• Records provided
***

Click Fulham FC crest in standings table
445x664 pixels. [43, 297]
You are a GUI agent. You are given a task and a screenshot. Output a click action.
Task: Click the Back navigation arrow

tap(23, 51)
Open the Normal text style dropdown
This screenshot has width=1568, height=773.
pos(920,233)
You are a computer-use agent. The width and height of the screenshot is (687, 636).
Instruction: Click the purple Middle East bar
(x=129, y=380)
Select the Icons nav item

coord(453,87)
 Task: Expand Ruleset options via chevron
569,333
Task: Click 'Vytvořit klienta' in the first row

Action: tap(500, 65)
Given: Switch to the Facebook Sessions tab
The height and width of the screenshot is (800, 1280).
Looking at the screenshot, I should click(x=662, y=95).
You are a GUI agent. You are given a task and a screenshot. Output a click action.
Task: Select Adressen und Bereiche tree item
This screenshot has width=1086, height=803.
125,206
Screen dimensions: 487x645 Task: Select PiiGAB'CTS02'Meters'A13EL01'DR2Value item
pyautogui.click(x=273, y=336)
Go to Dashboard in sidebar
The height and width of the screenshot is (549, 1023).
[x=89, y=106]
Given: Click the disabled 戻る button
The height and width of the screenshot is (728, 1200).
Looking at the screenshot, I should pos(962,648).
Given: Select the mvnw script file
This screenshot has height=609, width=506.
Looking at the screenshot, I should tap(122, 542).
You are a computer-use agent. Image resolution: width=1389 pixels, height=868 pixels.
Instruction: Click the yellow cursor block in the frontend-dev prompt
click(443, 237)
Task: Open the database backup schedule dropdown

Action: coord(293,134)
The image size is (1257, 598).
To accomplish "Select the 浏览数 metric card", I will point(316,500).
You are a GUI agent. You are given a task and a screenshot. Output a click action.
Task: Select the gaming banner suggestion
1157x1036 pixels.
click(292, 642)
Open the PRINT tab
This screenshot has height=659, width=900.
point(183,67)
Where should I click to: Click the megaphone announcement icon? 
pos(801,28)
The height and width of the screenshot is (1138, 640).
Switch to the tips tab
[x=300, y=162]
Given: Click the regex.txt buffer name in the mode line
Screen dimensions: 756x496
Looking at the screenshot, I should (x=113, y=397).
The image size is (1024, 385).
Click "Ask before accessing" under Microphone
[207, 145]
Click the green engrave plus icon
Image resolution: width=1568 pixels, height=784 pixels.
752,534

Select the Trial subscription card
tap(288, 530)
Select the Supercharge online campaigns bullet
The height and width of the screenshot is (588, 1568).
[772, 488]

***

• Aim of the task
Turn every line of the material above into a numbered list, omitting the blank lines.

• Finished task
1. Click Fulham FC crest in standings table
2. 445x664 pixels. [43, 297]
3. You are a GUI agent. You are given a task and a screenshot. Output a click action.
4. Task: Click the Back navigation arrow
5. tap(23, 51)
6. Open the Normal text style dropdown
7. This screenshot has width=1568, height=773.
8. pos(920,233)
9. You are a computer-use agent. The width and height of the screenshot is (687, 636).
10. Instruction: Click the purple Middle East bar
11. (x=129, y=380)
12. Select the Icons nav item
13. coord(453,87)
14.  Task: Expand Ruleset options via chevron
15. 569,333
16. Task: Click 'Vytvořit klienta' in the first row
17. Action: tap(500, 65)
18. Given: Switch to the Facebook Sessions tab
19. The height and width of the screenshot is (800, 1280).
20. Looking at the screenshot, I should click(x=662, y=95).
21. You are a GUI agent. You are given a task and a screenshot. Output a click action.
22. Task: Select Adressen und Bereiche tree item
23. This screenshot has width=1086, height=803.
24. 125,206
25. Screen dimensions: 487x645 Task: Select PiiGAB'CTS02'Meters'A13EL01'DR2Value item
26. pyautogui.click(x=273, y=336)
27. Go to Dashboard in sidebar
28. The height and width of the screenshot is (549, 1023).
29. [x=89, y=106]
30. Given: Click the disabled 戻る button
31. The height and width of the screenshot is (728, 1200).
32. Looking at the screenshot, I should pos(962,648).
33. Given: Select the mvnw script file
34. This screenshot has height=609, width=506.
35. Looking at the screenshot, I should tap(122, 542).
36. You are a computer-use agent. Image resolution: width=1389 pixels, height=868 pixels.
37. Instruction: Click the yellow cursor block in the frontend-dev prompt
38. click(443, 237)
39. Task: Open the database backup schedule dropdown
40. Action: coord(293,134)
41. The image size is (1257, 598).
42. To accomplish "Select the 浏览数 metric card", I will point(316,500).
43. You are a GUI agent. You are given a task and a screenshot. Output a click action.
44. Task: Select the gaming banner suggestion
45. 1157x1036 pixels.
46. click(292, 642)
47. Open the PRINT tab
48. This screenshot has height=659, width=900.
49. point(183,67)
50. Where should I click to: Click the megaphone announcement icon? 
51. pos(801,28)
52. The height and width of the screenshot is (1138, 640).
53. Switch to the tips tab
54. [x=300, y=162]
55. Given: Click the regex.txt buffer name in the mode line
56. Screen dimensions: 756x496
57. Looking at the screenshot, I should (x=113, y=397).
58. The image size is (1024, 385).
59. Click "Ask before accessing" under Microphone
60. [207, 145]
61. Click the green engrave plus icon
62. Image resolution: width=1568 pixels, height=784 pixels.
63. 752,534
64. Select the Trial subscription card
65. tap(288, 530)
66. Select the Supercharge online campaigns bullet
67. The height and width of the screenshot is (588, 1568).
68. [772, 488]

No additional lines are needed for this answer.